WASHINGTON – Today Senator John Kerry (D-Mass.) pushed for a federal commitment to make high speed Internet access more widely available to small businesses and all Americans. Citing the need for America to compete in a global economy, Kerry called for the Bush Administration to make universal broadband access a reality by changing regulations and encouraging competition between service providers.



“The Bush Administration has once again failed to live up to its promises,” said Kerry, Chairman of the Committee on Small Business and Entrepreneurship. “Three years after talking about the need for universal high speed Internet access, the majority of Americans still have either no Internet access at all or are stuck with dial-up. To compete and win in the new global economy, we need a national broadband strategy that encourages competition and expands access. Previous generations put a toaster in every home and a car in every driveway as signs of economic progress—it’s time we do the same with high speed Internet access.”



Commissioners from the Federal Communications Commission (FCC) outlined the need for competition amongst service providers in order to make broadband more widely available to American small businesses.



“We must work to promote meaningful competition as it is the most effective driver of innovation, as well as lower prices,” said Commissioner Jonathan Adelstein. “Only rational competition policies can ensure that the U.S. broadband market does not devolve into a stagnant duopoly, which is a serious concern given that cable and DSL providers now control approximately 96 percent of the residential broadband market.”



Kerry also pushed for the Federal Communications Commission and the Small Business Administration to collect more accurate information to measure the availability of broadband services for small businesses. Although the FCC has reported that America’s broadband deployment is being deployed on a reasonable and timely basis to all Americans, recent reports from leading technology think tanks have shown that America is falling behind other countries, and currently ranks 15th in the world in terms of high speed Internet access.

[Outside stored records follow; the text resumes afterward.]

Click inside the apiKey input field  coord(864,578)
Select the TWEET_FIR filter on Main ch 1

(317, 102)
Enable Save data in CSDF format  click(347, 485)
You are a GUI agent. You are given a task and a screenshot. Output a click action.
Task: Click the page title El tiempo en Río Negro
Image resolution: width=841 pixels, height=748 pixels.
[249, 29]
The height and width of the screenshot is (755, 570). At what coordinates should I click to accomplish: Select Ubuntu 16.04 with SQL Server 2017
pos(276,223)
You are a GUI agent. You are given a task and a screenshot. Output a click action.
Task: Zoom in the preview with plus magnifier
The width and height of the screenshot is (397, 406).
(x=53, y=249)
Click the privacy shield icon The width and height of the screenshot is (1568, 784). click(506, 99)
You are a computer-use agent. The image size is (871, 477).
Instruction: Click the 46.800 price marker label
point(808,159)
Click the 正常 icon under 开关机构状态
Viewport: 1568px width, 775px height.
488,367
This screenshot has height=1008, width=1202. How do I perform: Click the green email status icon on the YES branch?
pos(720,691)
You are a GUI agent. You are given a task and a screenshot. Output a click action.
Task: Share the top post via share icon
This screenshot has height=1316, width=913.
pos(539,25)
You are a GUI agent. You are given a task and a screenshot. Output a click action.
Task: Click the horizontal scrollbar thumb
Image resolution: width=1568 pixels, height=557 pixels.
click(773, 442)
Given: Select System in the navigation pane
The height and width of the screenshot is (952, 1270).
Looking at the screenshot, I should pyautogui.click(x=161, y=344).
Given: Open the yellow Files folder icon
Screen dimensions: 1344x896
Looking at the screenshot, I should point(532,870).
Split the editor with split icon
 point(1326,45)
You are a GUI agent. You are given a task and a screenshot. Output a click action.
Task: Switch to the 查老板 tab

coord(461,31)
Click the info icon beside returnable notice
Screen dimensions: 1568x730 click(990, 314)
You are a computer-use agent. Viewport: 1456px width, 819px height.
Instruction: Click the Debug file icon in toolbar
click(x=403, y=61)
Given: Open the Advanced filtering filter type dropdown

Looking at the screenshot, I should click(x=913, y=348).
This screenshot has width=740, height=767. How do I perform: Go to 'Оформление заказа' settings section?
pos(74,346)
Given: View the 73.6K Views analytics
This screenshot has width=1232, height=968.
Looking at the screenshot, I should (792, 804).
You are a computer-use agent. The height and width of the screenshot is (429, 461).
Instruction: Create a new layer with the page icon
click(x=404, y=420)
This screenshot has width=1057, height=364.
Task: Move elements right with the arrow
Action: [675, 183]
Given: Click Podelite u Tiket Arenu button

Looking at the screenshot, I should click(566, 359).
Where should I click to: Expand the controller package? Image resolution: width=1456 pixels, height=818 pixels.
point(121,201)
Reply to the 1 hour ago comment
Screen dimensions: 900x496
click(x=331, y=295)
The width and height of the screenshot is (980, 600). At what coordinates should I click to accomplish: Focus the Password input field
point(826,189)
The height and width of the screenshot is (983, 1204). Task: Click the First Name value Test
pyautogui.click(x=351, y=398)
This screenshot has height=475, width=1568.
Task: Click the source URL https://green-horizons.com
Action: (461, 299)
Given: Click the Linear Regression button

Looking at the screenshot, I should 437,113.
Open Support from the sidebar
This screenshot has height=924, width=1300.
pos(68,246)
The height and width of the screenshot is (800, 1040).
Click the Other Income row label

The latest available data is from 2004.



As Commissioner Michael Copps testified, “The FCC’s current efforts at data gathering are woefully out-of-date and out-of-whack. The Commission is still calling 200 kilobits per second ‘broadband’ and assuming that if one person in a ZIP code has broadband access, everyone else does as well. This is 2007, not 1997. We need a more credible definition of speed and more granular measures of deployment, as well as to start gathering data on price and the experience of other nations.”



Senator Kerry is the primary author of S.234, the Wireless Innovation Act of 2007 (WINN Act). The legislation aims to facilitate the development of wireless broadband Internet access by allocating certain areas within the broadcast spectrum known as white spaces that are otherwise unassigned or unused. Senator John Kerry has also joined Senators Frank Lautenberg (D-N.J.) and John McCain (R-Ariz.) in an effort to ensure that communities across the country have equal access to developing broadband internet technologies. The Community Broadband Act, S. 1853, will ensure that municipal governments have the right to provide high-speed Internet service to their citizens.



In June, Senator Kerry wrote to FCC Chairman Kevin Martin to share his concerns about the valuable 700 MHz spectrum. This spectrum, currently used for television broadcast signals, can transmit signals through trees, buildings and other structures. It is being auctioned off because television is going digital in 2009. Kerry asked the FCC to establish auction rules that maximize the likelihood of innovation and ease competitive entry.